ER-Bound Protein Tyrosine Phosphatase PTP1B Interacts with Src at the Plasma Membrane/Substrate Interface

PTP1B is an endoplasmic reticulum (ER) anchored enzyme whose access to substrates is partly dependent on the ER distribution and dynamics. One of these substrates, the protein tyrosine kinase Src, has been found in the cytosol, endosomes, and plasma membrane. Here we analyzed where PTP1B and Src physically interact in intact cells, by bimolecular fluorescence complementation (BiFC) in combination with temporal and high resolution microscopy. We also determined the structural basis of this interaction. We found that BiFC signal is displayed as puncta scattered throughout the ER network, a feature that was enhanced when the substrate trapping mutant PTP1B-D181A was used. Time-lapse and co-localization analyses revealed that BiFC puncta did not correspond to vesicular carriers; instead they localized at the tip of dynamic ER tubules. BiFC puncta were retained in ventral membrane preparations after cell unroofing and were also detected within the evanescent field of total internal reflection fluorescent microscopy (TIRFM) associated to the ventral membranes of whole cells. Furthermore, BiFC puncta often colocalized with dark spots seen by surface reflection interference contrast (SRIC). Removal of Src myristoylation and polybasic motifs abolished BiFC. In addition, PTP1B active site and negative regulatory tyrosine 529 on Src were primary determinants of BiFC occurrence, although the SH3 binding motif on PTP1B also played a role. Our results suggest that ER-bound PTP1B dynamically interacts with the negative regulatory site at the C-terminus of Src at random puncta in the plasma membrane/substrate interface, likely leading to Src activation and recruitment to adhesion complexes. We postulate that this functional ER/plasma membrane crosstalk could apply to a wide array of protein partners, opening an exciting field of research.

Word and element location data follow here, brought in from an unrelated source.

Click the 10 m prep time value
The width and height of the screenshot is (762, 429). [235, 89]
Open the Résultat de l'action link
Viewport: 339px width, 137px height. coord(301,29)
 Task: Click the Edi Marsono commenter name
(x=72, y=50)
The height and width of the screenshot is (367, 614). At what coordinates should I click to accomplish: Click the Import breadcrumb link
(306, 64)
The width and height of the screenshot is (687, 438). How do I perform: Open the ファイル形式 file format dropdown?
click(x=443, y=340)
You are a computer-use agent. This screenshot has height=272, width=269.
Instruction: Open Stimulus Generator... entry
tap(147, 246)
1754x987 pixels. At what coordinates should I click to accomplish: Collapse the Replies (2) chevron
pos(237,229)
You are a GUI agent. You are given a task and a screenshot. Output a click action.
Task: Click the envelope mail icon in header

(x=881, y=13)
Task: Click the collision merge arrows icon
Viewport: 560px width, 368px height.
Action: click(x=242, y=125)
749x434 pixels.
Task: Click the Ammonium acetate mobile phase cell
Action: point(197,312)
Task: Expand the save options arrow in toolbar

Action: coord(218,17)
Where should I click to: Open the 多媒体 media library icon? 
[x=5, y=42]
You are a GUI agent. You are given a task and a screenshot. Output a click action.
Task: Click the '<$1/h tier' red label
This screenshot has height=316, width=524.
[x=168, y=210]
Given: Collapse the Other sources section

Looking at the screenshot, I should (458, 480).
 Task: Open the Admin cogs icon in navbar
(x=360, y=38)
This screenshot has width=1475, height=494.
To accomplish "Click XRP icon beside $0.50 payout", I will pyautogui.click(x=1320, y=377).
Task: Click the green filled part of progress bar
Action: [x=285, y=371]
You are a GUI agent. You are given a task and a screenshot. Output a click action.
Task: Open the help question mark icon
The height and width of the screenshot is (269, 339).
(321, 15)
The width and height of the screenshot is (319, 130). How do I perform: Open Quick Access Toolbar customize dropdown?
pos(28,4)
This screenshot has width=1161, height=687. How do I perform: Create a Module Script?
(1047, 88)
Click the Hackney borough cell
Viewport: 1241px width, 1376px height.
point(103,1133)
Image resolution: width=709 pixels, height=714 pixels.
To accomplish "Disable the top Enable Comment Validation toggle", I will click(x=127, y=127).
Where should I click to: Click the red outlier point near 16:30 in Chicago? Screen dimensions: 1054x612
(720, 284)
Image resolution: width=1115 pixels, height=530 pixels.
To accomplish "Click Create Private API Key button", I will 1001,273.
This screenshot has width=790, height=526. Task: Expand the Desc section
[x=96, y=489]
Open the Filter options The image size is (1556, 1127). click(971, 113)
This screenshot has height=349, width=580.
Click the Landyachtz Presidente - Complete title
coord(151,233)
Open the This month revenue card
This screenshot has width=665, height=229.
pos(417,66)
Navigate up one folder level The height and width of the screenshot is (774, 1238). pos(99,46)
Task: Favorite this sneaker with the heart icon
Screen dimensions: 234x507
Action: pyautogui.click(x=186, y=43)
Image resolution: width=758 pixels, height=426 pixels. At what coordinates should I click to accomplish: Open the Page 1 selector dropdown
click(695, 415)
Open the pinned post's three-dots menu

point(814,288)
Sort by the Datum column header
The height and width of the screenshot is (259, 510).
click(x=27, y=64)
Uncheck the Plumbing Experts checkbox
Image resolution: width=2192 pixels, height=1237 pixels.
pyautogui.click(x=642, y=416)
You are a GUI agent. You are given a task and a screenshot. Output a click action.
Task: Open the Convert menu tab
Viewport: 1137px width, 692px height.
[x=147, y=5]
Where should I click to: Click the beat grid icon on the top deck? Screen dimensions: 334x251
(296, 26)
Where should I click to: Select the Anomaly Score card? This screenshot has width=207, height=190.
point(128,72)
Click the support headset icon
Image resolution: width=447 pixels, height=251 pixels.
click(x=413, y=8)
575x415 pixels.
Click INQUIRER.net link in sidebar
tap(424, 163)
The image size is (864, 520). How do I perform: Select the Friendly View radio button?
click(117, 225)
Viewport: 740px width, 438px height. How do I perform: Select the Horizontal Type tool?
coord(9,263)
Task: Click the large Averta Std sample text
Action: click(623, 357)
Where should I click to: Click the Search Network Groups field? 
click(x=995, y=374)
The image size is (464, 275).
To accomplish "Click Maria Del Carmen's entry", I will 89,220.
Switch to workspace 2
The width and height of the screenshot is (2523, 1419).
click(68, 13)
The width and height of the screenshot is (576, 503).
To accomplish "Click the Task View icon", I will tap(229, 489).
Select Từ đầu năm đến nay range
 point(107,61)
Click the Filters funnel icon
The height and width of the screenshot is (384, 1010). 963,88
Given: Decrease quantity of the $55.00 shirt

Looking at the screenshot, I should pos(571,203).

PTP1B是一种锚定在内质网（endoplasmic reticulum, ER）上的酶，其接触底物的能力部分依赖于内质网的分布与动态特性。其底物之一——蛋白酪氨酸激酶Src（protein tyrosine kinase Src）已被发现存在于细胞质、内体与细胞质膜中。本研究通过结合时空高分辨显微镜的双分子荧光互补（bimolecular fluorescence complementation, BiFC）技术，分析了完整细胞内PTP1B与Src发生物理互作的位点；同时还解析了二者互作的结构基础。 我们发现BiFC信号呈点状分散于整个内质网网络中，当使用底物捕获突变体PTP1B-D181A时，该信号特征会得到增强。延时成像与共定位分析显示，BiFC荧光点并非对应囊泡载体，而是定位于动态内质网管状结构的尖端。经细胞揭膜术处理后，BiFC荧光点可保留于腹侧膜制备物中；同时在全内反射荧光显微镜（total internal reflection fluorescent microscopy, TIRFM）的隐失场中，也能在完整细胞的腹侧质膜处检测到此类荧光点。此外，BiFC荧光点常与表面反射干涉对照（surface reflection interference contrast, SRIC）观察到的暗斑共定位。 去除Src的肉豆蔻酰化与多碱性基序会消除BiFC信号。此外，PTP1B的活性位点以及Src上的负调控酪氨酸529是决定BiFC信号产生的主要因素，尽管PTP1B上的SH3结合基序也发挥了一定作用。我们的研究结果表明，锚定在内质网上的PTP1B会在质膜/底物界面的随机点状位点上，与Src羧基端的负调控位点发生动态互作，这一过程可能介导Src的激活并将其招募至黏着斑复合物中。我们推测，这种功能性的内质网-质膜串扰可能适用于众多蛋白质互作对，由此开辟了一个极具前景的研究领域。